How to boot STM32 from user flash? - stm32

STM32 microcontrollers are capable to boot from different sources such as:
User-Flash
System-memory
Embedded-SRAM.
On the firmware side, does "boot from user Flash" means executing a custom bootloader?

No.
The "Boot from User Flash" mode means that the application code that will be run after reset is located in user flash memory. The user flash memory in that mode is aliased to start at address 0x00000000 in boot memory space. Upon reset, the top-of-stack value is fetched from address 0x00000000, and code then begins execution at address 0x00000004.
In contrast, the "Boot from System Memory" mode simply means that the system memory (not the user flash) is now aliased to start at address 0x00000000. The application code in this case must have already been loaded into system memory.
The "Boot from Embedded SRAM" mode does not alias the SRAM address. When this mode is selected, the device expects the vector table to have been relocated using the NVIC exception table and offset register, and execution begins at the start of embedded SRAM. The application code in this case must have already been loaded into embedded SRAM.
For more details, refer to the Reference Manual for the specific family of STM32 devices you are using, in the section titled "Boot Configuration".

It depends.
The option "Boot from user Flash" will run whatever is in the user flash. This code could be anything you want. It could be:
a custom bootloader or
it could be application code.
The distinction is a logical one based on what you write your code to do. i.e. it is even possible to have an app that rewrites part or all of itself (what you call it is up to you).
If you do use a custom bootloader then you will normally have two projects.
The custom bootloader will have its own projects with its own generated binary image loaded into the start of flash.
The application code also having its own project and generated .bin file.
The application is loaded into a specific address that the bootloader knows about when it was built (in some free statically allocated memory block - normally on page boundaries to allow for reflashing while keeping the bootloader unchanged). These addresses can be configured in linker files.
Custom bootloaders are a great way of allowing features like:
A custom coms stack, to reflash your application via some other coms protocol.
Dual redundancy of the application code.
Note the STM32 micros "System Memory" already contains ST's own bootloader which supports a range of serial links to reflash the micro without needing a fully custom bootloader.
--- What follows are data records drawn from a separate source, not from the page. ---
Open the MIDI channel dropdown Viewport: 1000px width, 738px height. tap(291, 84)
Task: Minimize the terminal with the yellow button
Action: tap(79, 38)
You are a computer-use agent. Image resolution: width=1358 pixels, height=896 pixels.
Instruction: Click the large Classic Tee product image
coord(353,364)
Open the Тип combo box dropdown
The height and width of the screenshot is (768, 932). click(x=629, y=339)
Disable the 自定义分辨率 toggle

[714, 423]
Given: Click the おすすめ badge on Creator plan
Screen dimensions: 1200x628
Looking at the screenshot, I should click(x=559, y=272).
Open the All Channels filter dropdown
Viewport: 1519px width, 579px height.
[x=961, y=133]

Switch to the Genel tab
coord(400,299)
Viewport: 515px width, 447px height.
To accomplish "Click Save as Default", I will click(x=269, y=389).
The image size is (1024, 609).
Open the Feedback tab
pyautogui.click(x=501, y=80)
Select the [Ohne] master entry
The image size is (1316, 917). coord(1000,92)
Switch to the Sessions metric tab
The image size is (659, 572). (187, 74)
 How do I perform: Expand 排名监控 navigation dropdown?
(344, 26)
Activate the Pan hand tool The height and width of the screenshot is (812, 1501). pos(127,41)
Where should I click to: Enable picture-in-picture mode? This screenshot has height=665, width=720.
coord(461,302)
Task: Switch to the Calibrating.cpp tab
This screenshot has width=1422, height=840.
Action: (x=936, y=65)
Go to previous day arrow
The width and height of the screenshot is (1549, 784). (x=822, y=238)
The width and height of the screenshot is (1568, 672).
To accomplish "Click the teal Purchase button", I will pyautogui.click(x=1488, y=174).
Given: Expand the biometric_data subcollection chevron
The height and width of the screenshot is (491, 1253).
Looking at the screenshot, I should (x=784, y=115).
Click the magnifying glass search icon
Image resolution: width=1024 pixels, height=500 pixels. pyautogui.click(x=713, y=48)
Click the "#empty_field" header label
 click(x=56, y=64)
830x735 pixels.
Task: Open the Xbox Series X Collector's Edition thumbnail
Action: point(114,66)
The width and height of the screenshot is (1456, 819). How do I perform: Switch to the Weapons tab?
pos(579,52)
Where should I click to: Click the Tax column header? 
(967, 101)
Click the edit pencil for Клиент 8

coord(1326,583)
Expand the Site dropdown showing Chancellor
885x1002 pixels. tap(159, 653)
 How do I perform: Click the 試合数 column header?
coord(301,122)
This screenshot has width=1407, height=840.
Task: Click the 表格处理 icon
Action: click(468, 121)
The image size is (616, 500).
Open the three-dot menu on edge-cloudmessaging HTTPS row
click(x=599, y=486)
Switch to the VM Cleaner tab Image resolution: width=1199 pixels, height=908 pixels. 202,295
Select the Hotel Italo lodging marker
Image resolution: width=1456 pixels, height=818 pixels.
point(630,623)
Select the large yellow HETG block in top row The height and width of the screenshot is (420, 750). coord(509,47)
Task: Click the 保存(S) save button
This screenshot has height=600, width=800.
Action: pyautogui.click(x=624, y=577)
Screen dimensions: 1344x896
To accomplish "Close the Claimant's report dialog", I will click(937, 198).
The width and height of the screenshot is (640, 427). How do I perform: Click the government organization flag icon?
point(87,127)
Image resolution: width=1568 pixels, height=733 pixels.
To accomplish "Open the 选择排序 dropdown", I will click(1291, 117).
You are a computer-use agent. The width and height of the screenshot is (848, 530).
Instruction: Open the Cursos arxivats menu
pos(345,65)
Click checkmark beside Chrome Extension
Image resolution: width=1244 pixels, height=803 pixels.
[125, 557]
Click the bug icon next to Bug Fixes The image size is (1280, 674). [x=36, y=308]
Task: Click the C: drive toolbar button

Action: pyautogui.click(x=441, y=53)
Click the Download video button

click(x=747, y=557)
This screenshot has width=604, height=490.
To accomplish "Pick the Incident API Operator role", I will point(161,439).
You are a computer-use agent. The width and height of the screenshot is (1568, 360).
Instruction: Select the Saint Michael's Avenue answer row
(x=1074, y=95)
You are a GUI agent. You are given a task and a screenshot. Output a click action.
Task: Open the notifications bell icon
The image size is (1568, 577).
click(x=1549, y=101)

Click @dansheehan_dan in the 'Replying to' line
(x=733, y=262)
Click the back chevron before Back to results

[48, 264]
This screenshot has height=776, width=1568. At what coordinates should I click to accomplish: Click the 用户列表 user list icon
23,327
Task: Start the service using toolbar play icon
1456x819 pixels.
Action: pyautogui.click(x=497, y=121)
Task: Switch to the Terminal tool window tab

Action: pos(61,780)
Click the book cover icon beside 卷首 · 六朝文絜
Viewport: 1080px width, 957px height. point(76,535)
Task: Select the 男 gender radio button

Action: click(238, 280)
ST's documentation is stupid. They mention this, but they don't also tell that you need to only configure BOOT0 & BOOT1 pins in order to select the boot source.
So these two pins binary speaking give you three options that are:
(A) BOOT0 = 0, BOOT1 = whatever,
(B) BOOT0 = 1, BOOT1 = 0 and
(C) BOOT0 = 1, BOOT1 = 1.
Option A boots in FLASH, option B boots in bootloader and option C boots in SRAM.
So how to use this. First choose configuration B to start communicating with the bootloader to whom you instruct (in bootloader's own commands) to erase FLASH and upload your program inside FLASH. Then you change the configuration to A and reboot using MCU's RESET pin.
Note:
I perfer the NXP's documentation which has everything black on white.
As a developper I value my time and good documentation is a way to go.
Ditch ST and go for NXP if documentation is what you value. Here is NXP's sample documentation:
https://www.nxp.com/docs/en/user-guide/UM10562.pdf
I am really sorry ST, but you have to do better than what you are currently doing...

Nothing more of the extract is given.